▶ [Aim of the exercise] Please pick out every line in the entries below that contains the string "Click", and copy each such line in full.
◆ ◆ ◆ ◆ ◆
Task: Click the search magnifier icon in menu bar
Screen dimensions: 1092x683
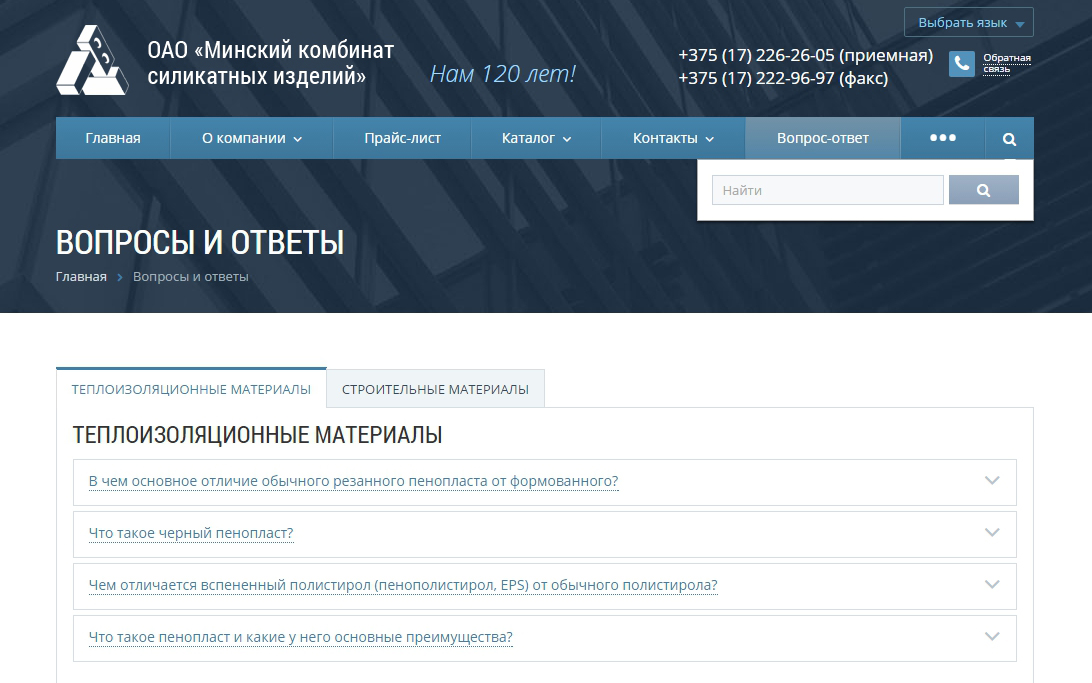Action: [1009, 138]
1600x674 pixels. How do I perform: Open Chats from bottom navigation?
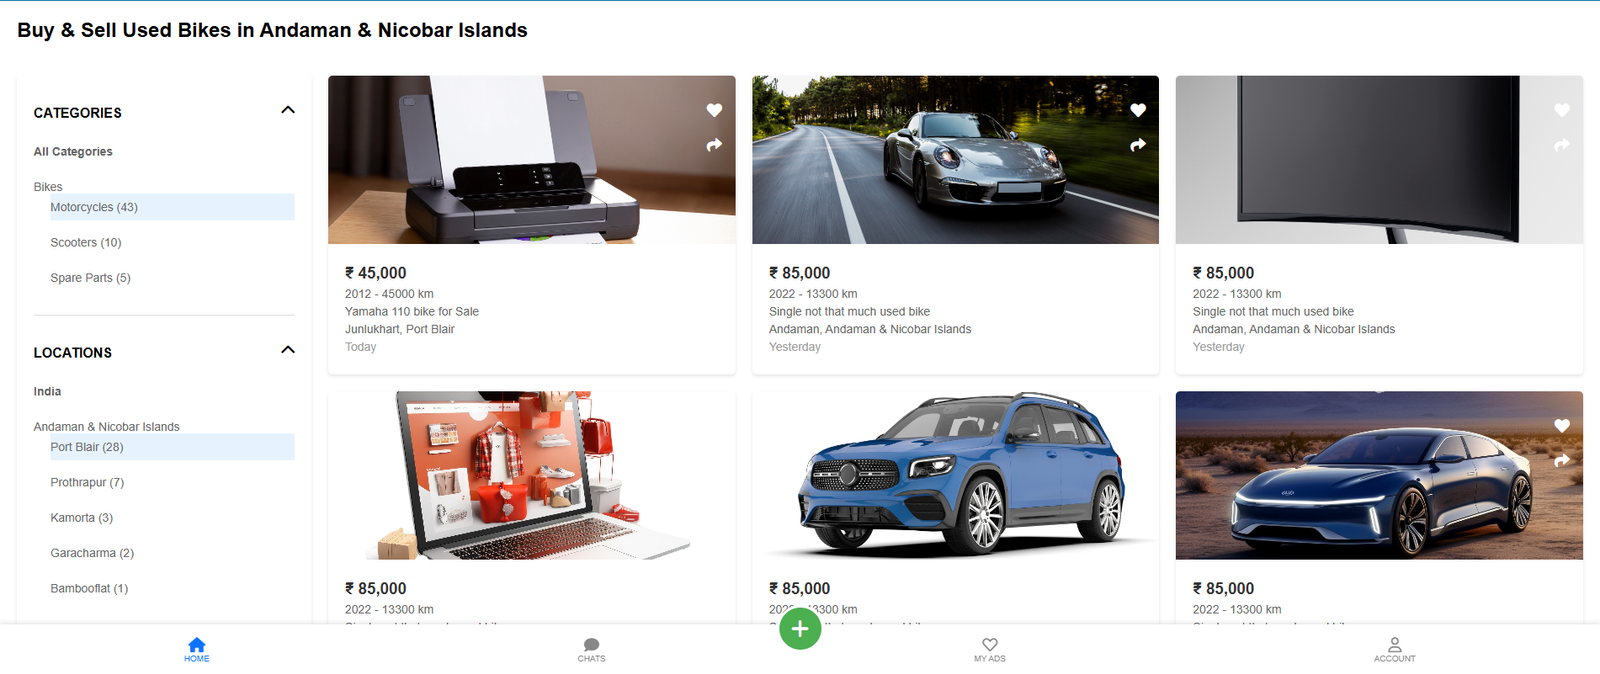[x=591, y=650]
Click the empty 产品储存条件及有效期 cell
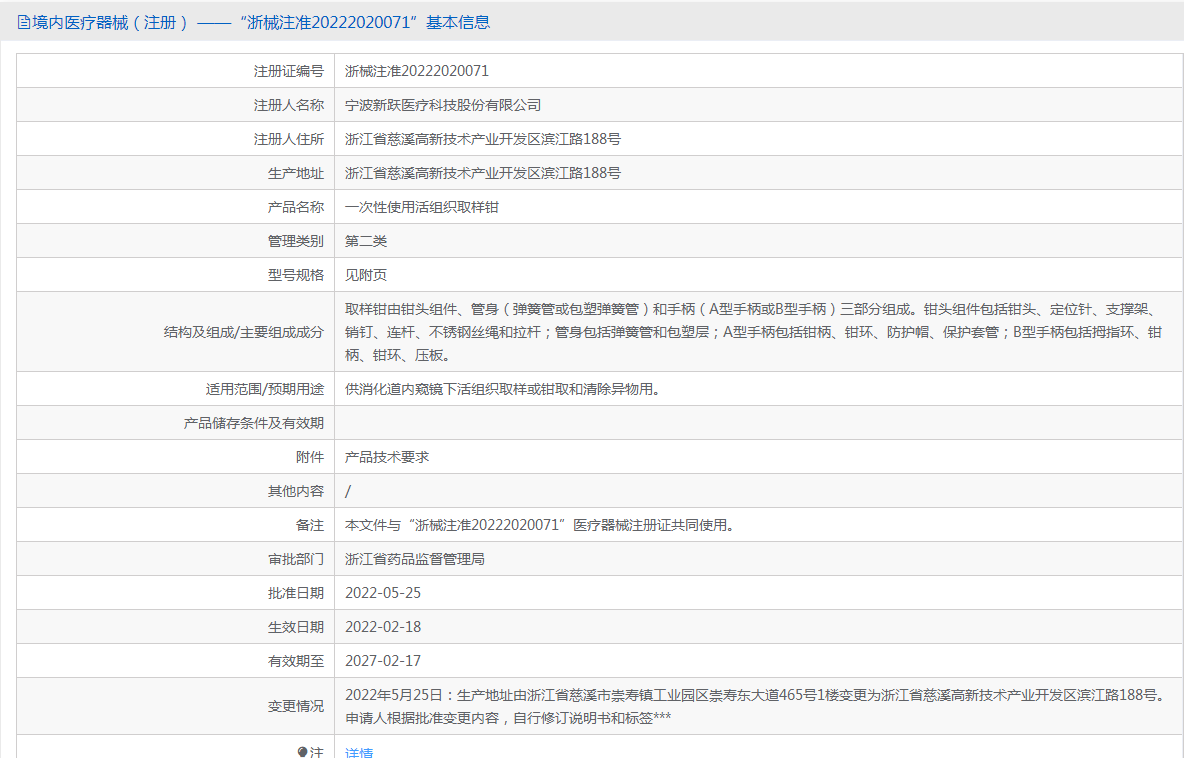Image resolution: width=1184 pixels, height=758 pixels. point(757,423)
◆ ◆ ◆ ◆ ◆
▶ [Output]
Task: Click the search magnifier icon in menu bar
Click the empty 产品储存条件及有效期 cell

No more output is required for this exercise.